We are all living longer. As we age the probability of needing extended medical care increases. A long term illness or disability may require a stay in a nursing home. Nationally a year’s stay in a nursing home could easily cost $40,000 to $80,000. In South Carolina as of September 2005, a semiprivate room is $140.00 a day or $51,100 a year.
How will you pay for extended healthcare? Long term care is not usually covered by an employer’s health insurance plan. Medicare and Medicare supplements limit coverage and eligibility. Medicaid pays only after all savings and assets are depleted to $2000, with certain exceptions..
Funding a potential long term illness or disability without depleting your savings and investments can be done in many ways.

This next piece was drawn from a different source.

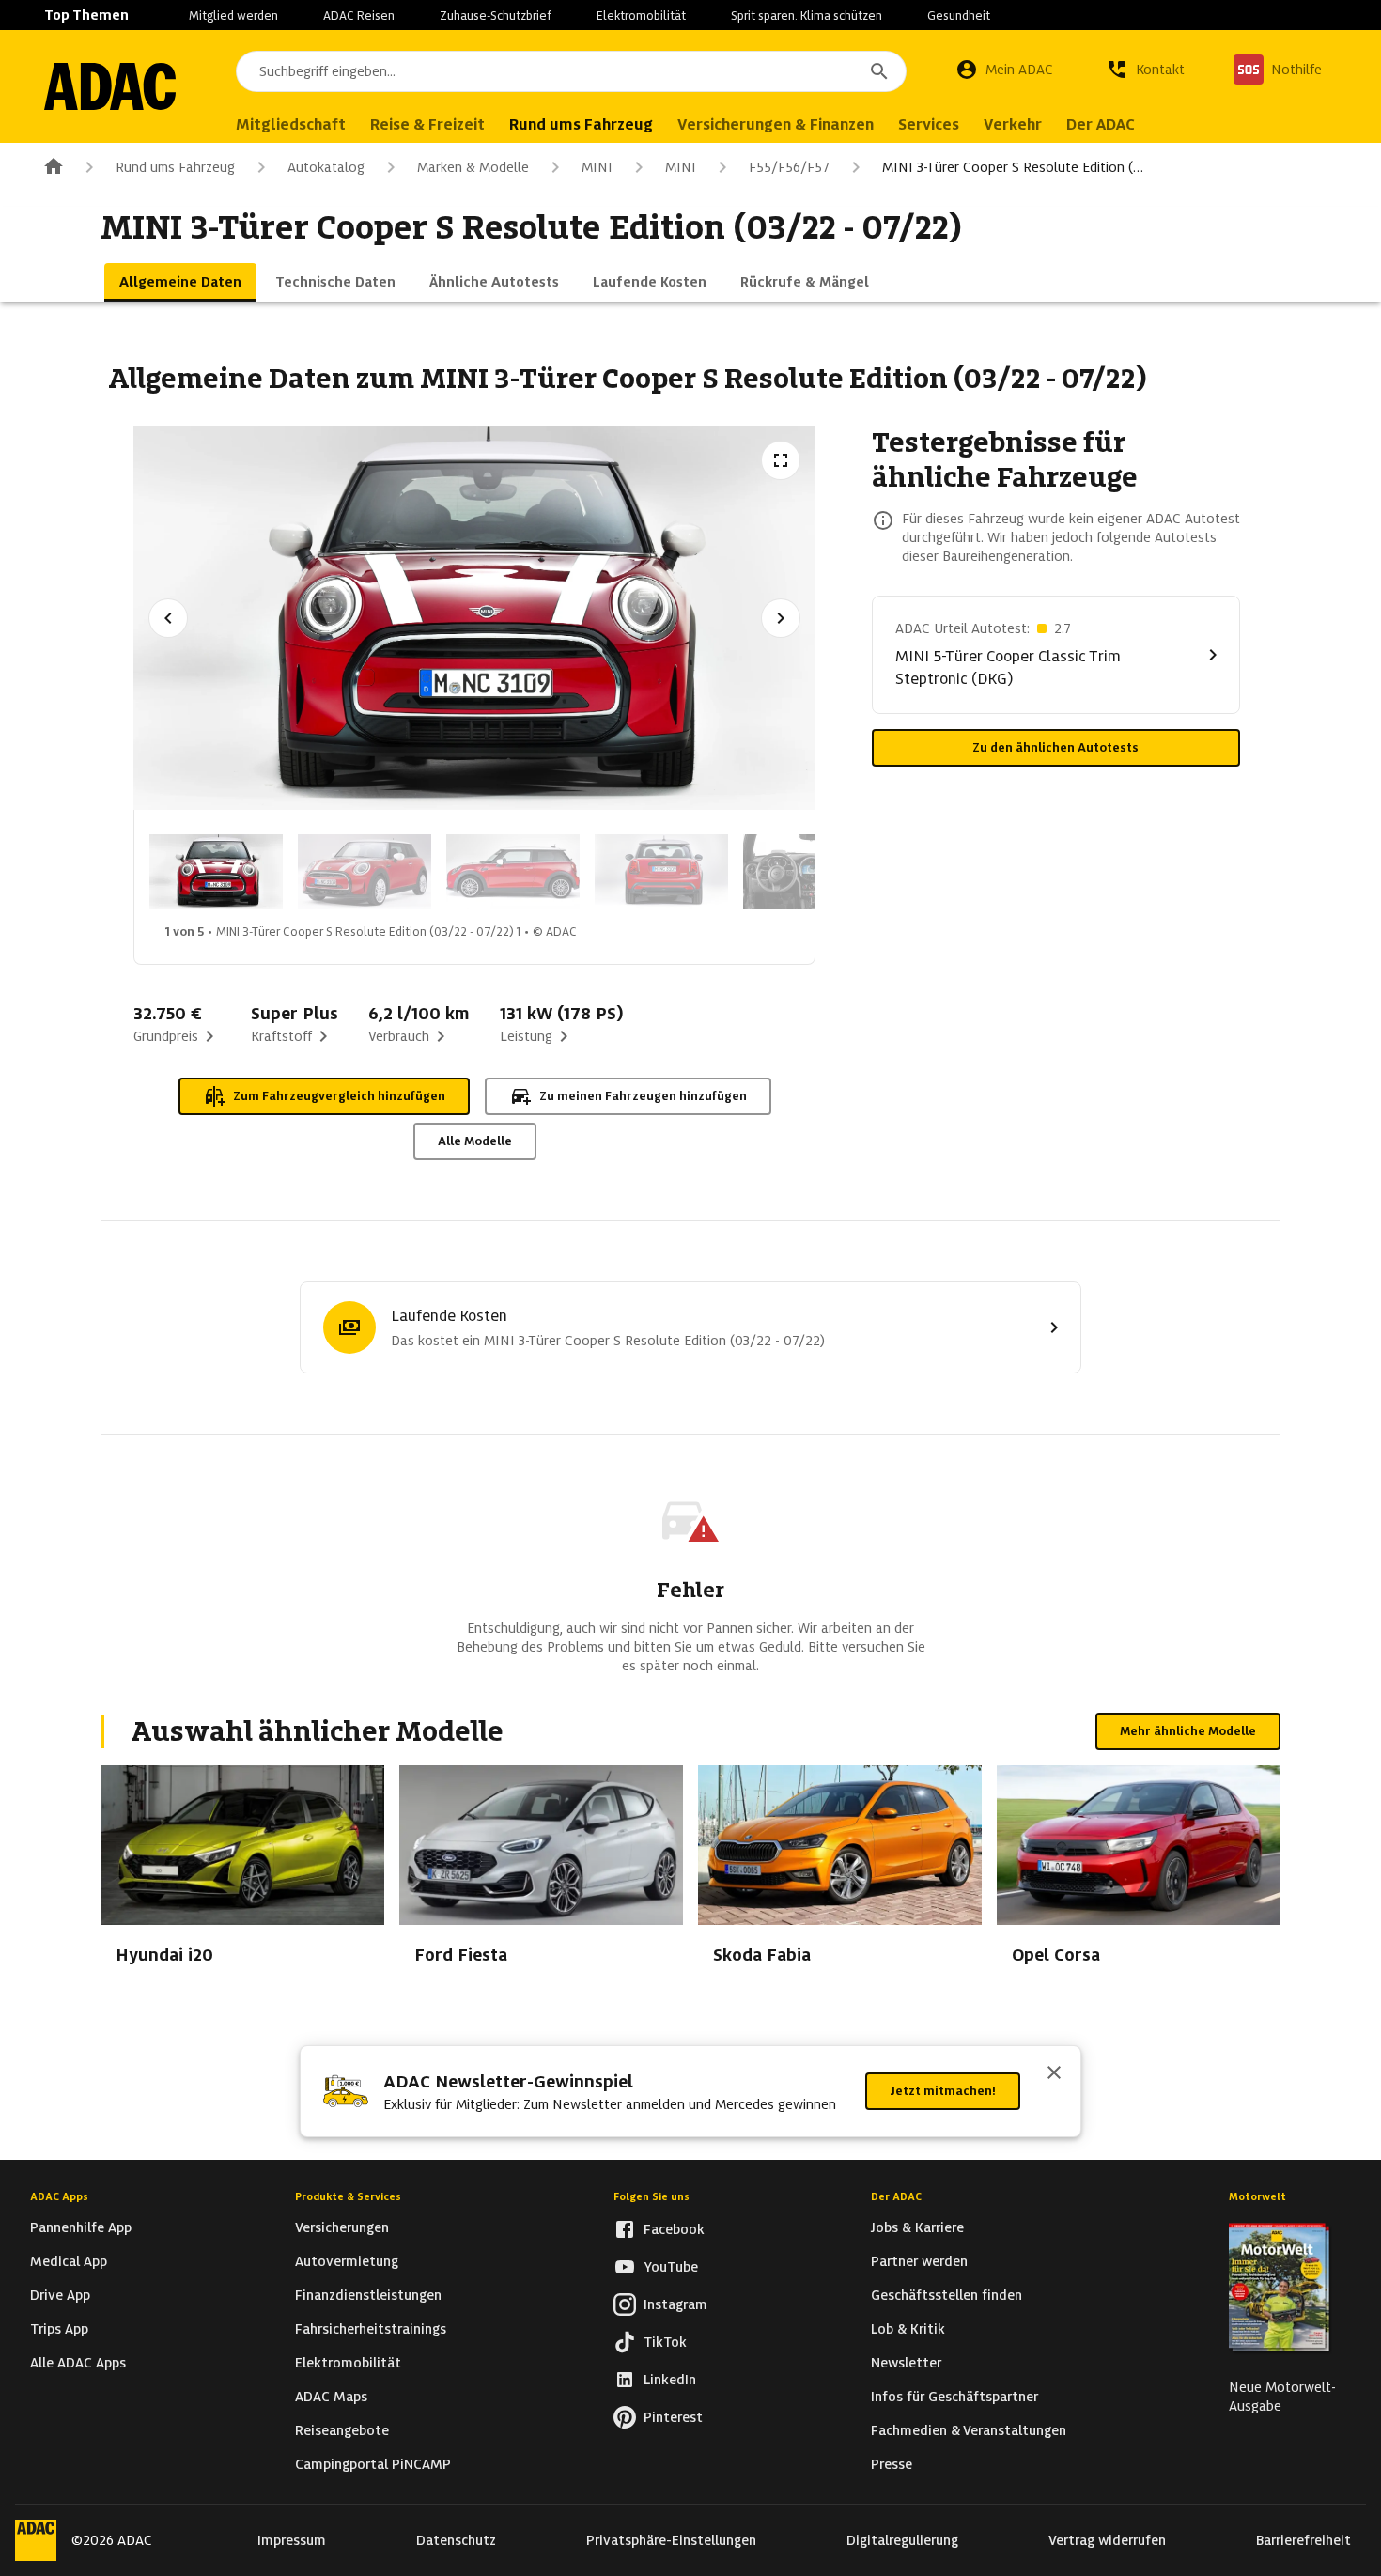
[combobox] (571, 71)
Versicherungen (342, 2227)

Its best to start planning for this event around age 50 or about 20 years before long term care might be needed. After your plan is in place it is best to review it every 5 years or when significant changes in the law take place.
One key component to the plan should be long term care insurance. The main reason for starting early is that you have more options and the premiums are lower. A long term care policy can help you remain in control of your choices; such as home care, a setting of your choice, and how to pay for care professionals.

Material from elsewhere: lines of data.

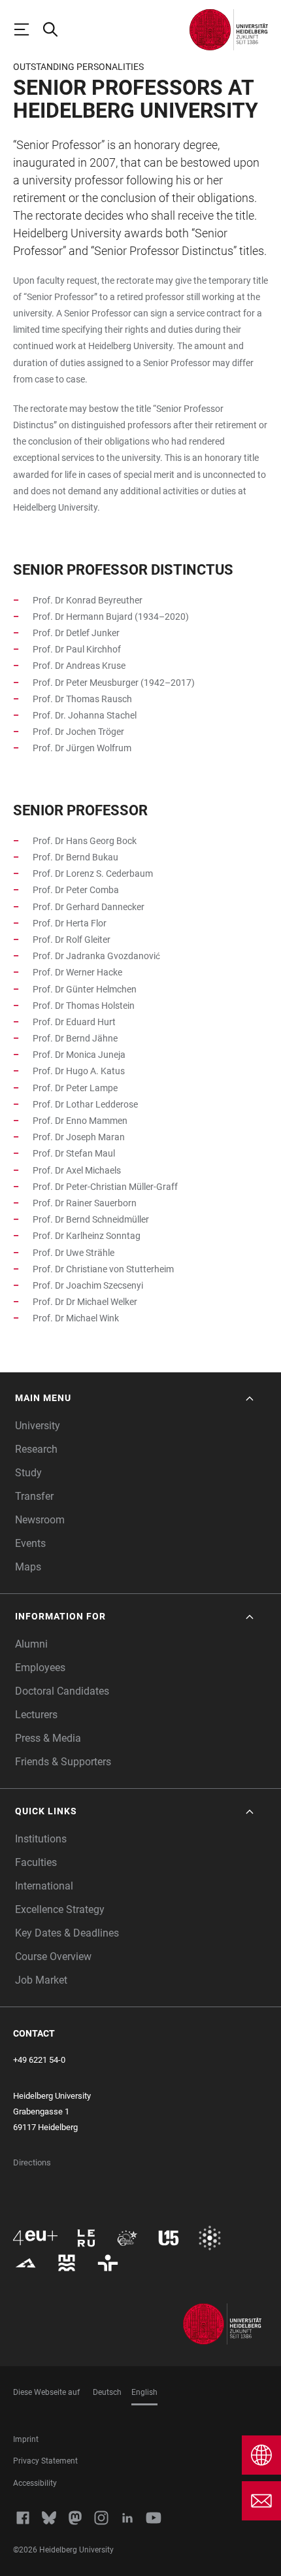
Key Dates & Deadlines (67, 1933)
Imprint (26, 2439)
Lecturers (36, 1714)
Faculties (36, 1862)
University (37, 1425)
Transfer (34, 1496)
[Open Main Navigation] (27, 29)
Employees (40, 1667)
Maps (28, 1567)
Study (28, 1472)
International (44, 1886)
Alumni (31, 1644)
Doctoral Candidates (62, 1691)
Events (30, 1543)
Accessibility (35, 2483)
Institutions (41, 1839)
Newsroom (40, 1520)
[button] (135, 1398)
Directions (32, 2162)
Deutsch (107, 2392)
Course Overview (53, 1956)
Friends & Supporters (63, 1761)
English (144, 2392)
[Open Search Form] (56, 29)
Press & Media (48, 1738)
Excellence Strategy (60, 1909)
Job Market (41, 1980)
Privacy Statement (45, 2461)
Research (36, 1449)
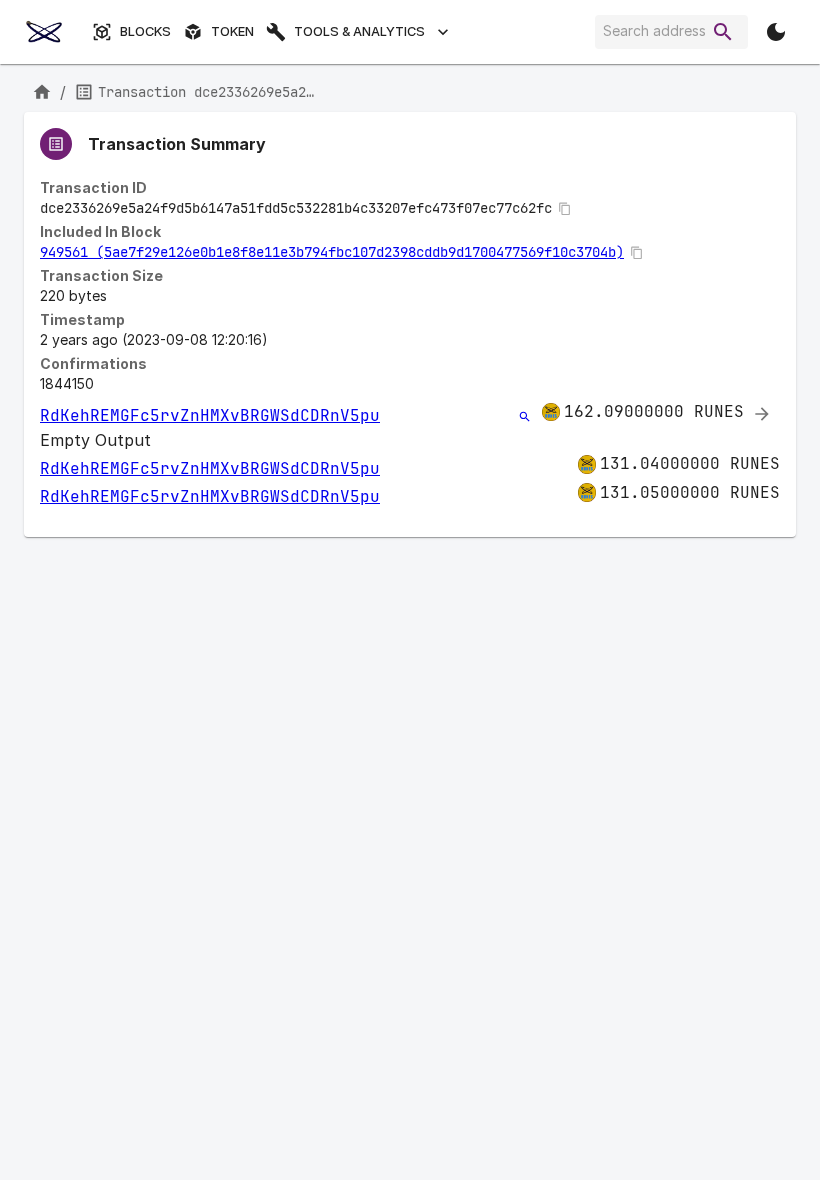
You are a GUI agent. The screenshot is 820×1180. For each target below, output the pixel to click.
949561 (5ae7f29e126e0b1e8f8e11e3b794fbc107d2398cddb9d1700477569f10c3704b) (332, 252)
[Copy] (565, 209)
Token (232, 31)
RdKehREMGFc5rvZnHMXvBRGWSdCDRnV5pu (210, 415)
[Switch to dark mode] (776, 32)
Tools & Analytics (359, 31)
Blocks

Things to look for in a long term care policy are:
- guaranteed renewable – no future medical exams
- benefit triggers –what lets the policy start paying for care.

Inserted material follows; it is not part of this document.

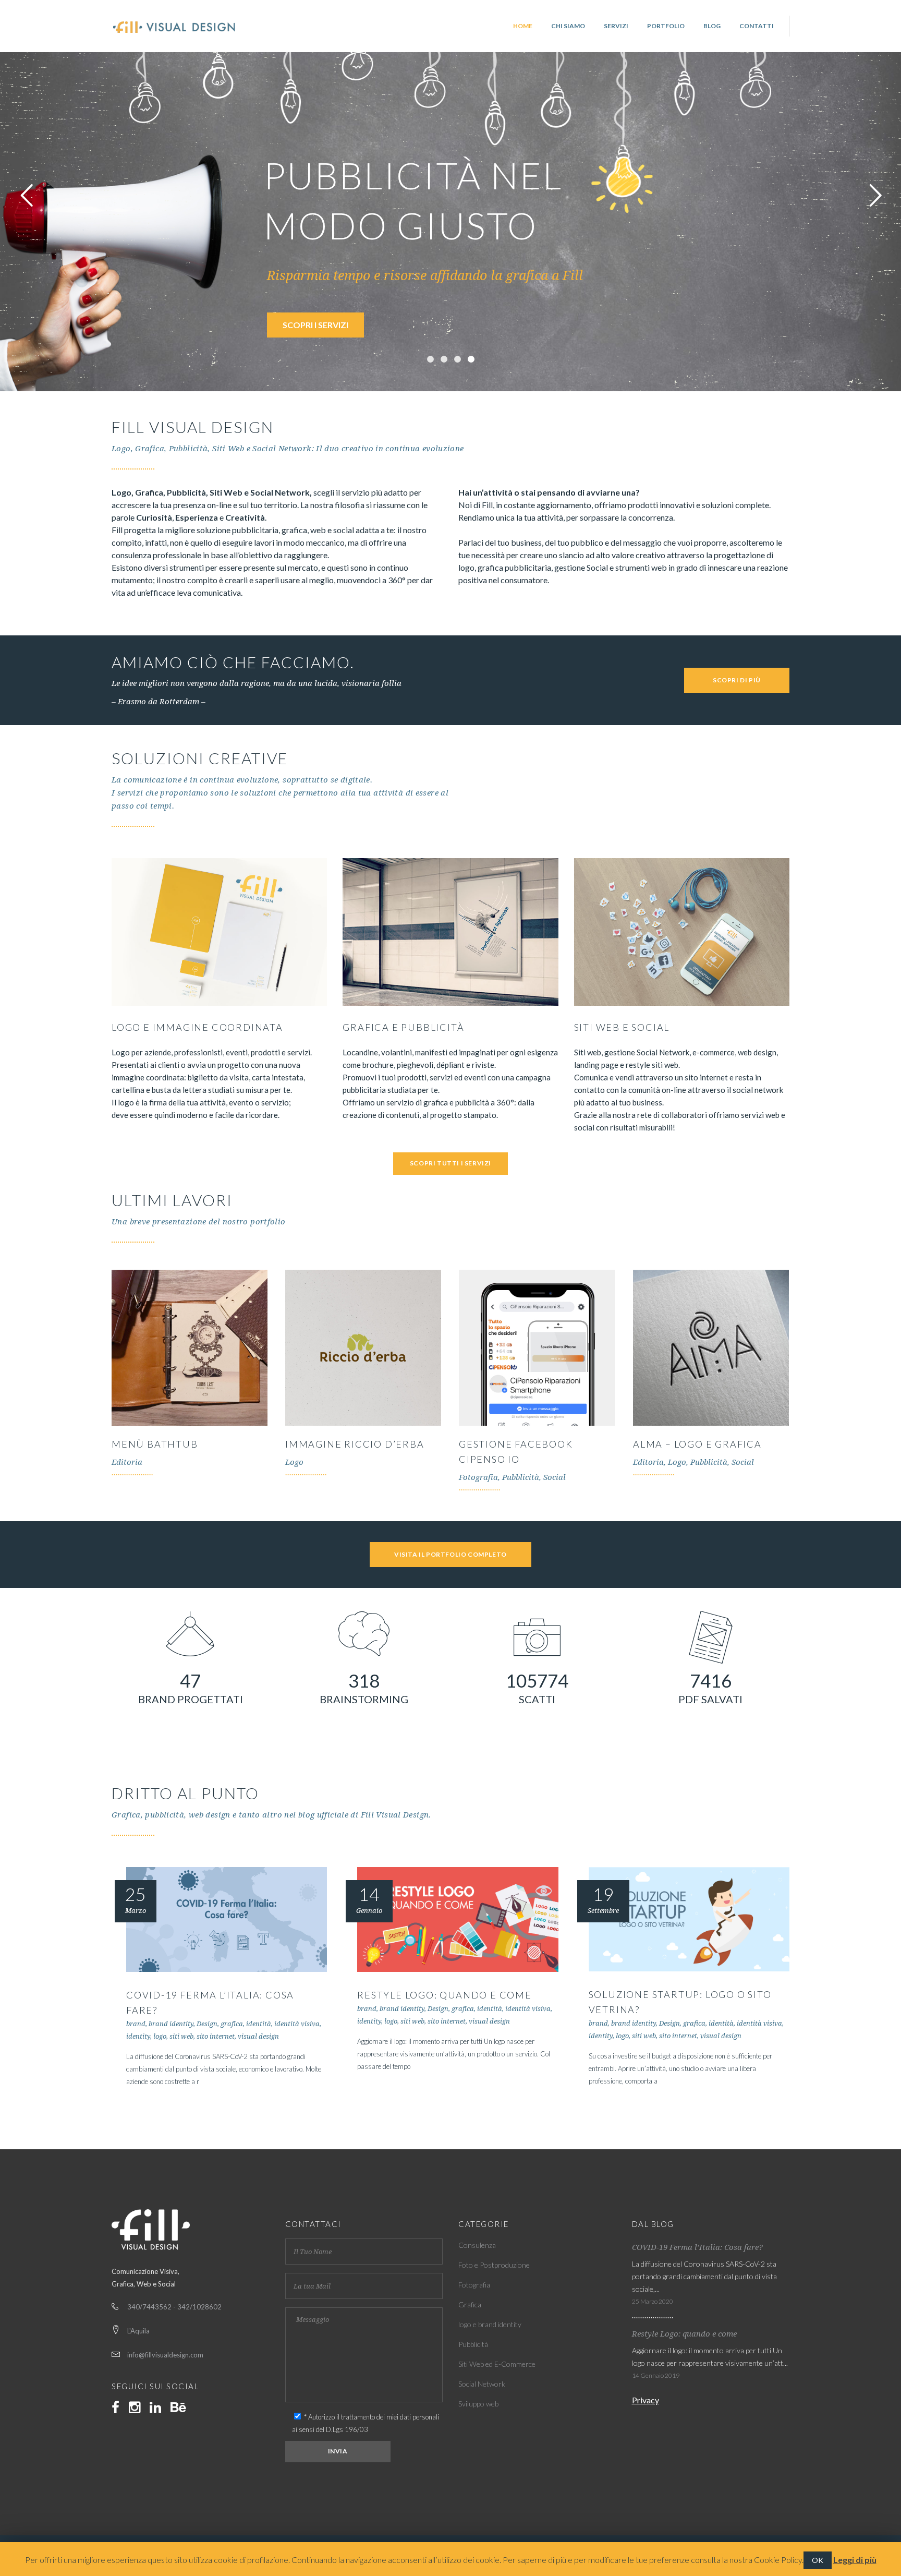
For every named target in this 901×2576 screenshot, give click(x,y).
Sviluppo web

- home healthcare coverage – make sure the policy will allow you to have home care before needing to institutionalized
- definition of nursing care –ensures that coverage is provided whether the nursing home you use is classified as skilled, intermediate, care, respite, or custodial
- inflation riders – how are future price increases handled in the policy.
- linked benefits –what happens to the money if I do not need long term care. Some policies have life insurance attached. Future policies may be annuity based.
- discounts for good health and spousal policies
- flexible waiting & benefit periods that meet your needs.
Policies are priced with the following considerations:
- Age - the younger you are, the lower the premiums
- Benefit period – 3 years, 5 years, and life. The shorter the period, the cheaper the policy.
- Benefit amount – the higher daily benefit, the higher the premium
- Inflation – the higher the assumed rate of inflation, the higher the policy
- Waiting period – typically 20 to100 days. The longer the period the lower the price.
With proper planning long term care’s devastating cost to personal and family assets can be avoided. As always, people do not plan to fail, they just fail to plan.